On any given day at the time, the women said, one might find a baby in a playpen on the premises or stray cats being fed, but it didn’t seem to bother the customers. Lynn said clients began bringing food for the cats. And it still was first and foremost a business.
“We were low-key,” Lynn said, “but very diligent about making sure everything went smoothly and no hassle, and they could always call on us at home. We always gave our home number to the client in case they ran into any trouble.”
When Carroll became the owner in 2000, she said, she used all of the training she had gotten under Lynn. It didn’t hurt that she inherited many of Lynn’s clients, who also have referred family members.
Lynn, who now lives in Lemont, said she thinks client loyalty has been a key to Gadabout’s success.
“Word of mouth is better than any advertising, isn’t it?” Lynn said.
Still, Carroll has had her challenges along the way. Shortly after she became an agency owner, airlines quit paying commissions to travel agents, she said. In 2001, Ireland had an outbreak of hoof-and-mouth disease and travel to Ireland virtually stopped. Those who had bought tickets understandably wanted refunds, Carroll said. Later that year came the 9-11 terrorist attacks, which brought airline traffic to a standstill, a devastating blow to the travel industry.

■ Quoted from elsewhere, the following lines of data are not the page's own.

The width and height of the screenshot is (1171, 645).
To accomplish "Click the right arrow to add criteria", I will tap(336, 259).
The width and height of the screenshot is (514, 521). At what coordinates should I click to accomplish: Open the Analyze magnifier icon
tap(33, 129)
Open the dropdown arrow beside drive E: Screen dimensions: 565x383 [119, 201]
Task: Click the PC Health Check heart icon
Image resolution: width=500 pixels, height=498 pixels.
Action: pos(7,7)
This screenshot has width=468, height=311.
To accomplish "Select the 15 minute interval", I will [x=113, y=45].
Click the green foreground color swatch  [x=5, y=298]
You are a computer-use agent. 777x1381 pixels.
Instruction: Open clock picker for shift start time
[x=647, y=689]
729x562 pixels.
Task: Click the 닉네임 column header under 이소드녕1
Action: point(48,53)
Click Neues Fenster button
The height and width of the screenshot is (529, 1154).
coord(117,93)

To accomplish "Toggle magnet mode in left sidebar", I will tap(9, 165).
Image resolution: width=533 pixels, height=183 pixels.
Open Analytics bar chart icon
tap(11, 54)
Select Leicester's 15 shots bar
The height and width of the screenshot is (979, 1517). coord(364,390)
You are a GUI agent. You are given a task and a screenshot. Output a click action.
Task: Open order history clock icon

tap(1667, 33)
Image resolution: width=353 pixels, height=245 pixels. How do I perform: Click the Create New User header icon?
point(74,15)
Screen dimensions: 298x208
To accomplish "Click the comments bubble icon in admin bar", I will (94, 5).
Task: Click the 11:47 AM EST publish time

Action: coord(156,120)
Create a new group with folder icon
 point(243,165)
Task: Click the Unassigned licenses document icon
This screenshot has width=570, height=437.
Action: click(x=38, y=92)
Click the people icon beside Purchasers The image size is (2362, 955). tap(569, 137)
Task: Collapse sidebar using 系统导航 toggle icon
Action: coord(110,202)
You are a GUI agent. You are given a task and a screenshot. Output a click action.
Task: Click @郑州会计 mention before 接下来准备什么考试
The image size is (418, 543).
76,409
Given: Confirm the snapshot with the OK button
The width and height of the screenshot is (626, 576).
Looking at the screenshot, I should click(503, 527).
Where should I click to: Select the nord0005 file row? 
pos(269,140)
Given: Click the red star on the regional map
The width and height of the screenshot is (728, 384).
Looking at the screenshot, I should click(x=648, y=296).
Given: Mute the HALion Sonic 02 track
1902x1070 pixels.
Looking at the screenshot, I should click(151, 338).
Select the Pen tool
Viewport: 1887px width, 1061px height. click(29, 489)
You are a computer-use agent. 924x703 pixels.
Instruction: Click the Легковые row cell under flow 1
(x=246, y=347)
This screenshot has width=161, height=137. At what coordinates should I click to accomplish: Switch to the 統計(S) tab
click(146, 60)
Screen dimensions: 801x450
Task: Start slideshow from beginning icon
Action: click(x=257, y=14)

“Within two weeks of 9-11, agencies all over were closing their doors,” Carroll said. She said there were agencies “on every corner back then and they all went under.”
Carroll was able to stay afloat because she had been very careful with her finances, she said, so when customers asked to have their tickets refunded, she was able to accommodate them and still pay the bills.
Carroll’s ability to change with the times has helped keep Gadabout a viable travel agency over her 15 years as owner. She expanded offerings to include current popular destinations, booking group travel and destination weddings as a good chunk of her business.
Carroll said she also has had a secret weapon for the past eight years: Rosario Perez, 28, of Alsip.
“Not only is she bilingual and can speak Spanish,” Carroll said, “(but) when these brides are getting married in Mexico and the Dominican Republic, she can write the emails in Spanish, which is huge. It’s something you don’t think of if you book a destination wedding on the Internet: Who’s helping you plan the wooden dance floor on the beach?”
Carroll said she plans to keep Gadabout Travel “open forever” because she loves what she’s doing every day.
“How many people can say that?” Carroll said.
Lynn thinks anything might be possible.
“Who’d ever believe that it would last this long, because at that time when I started Pam, I thought, ‘What is she thinking of?’ ” Lynn said.
The same might have been asked in 1975 of Lynn for opening a specialty travel agency despite existing competition.
Lynn’s answer to that, delivered with an Irish brogue still apparent after more than 50 years in the United States: “I was determined,” she said, “and it was a dream and I accomplished it, I guess.”
Ginger Brashinger is a freelance reporter for the Daily Southtown.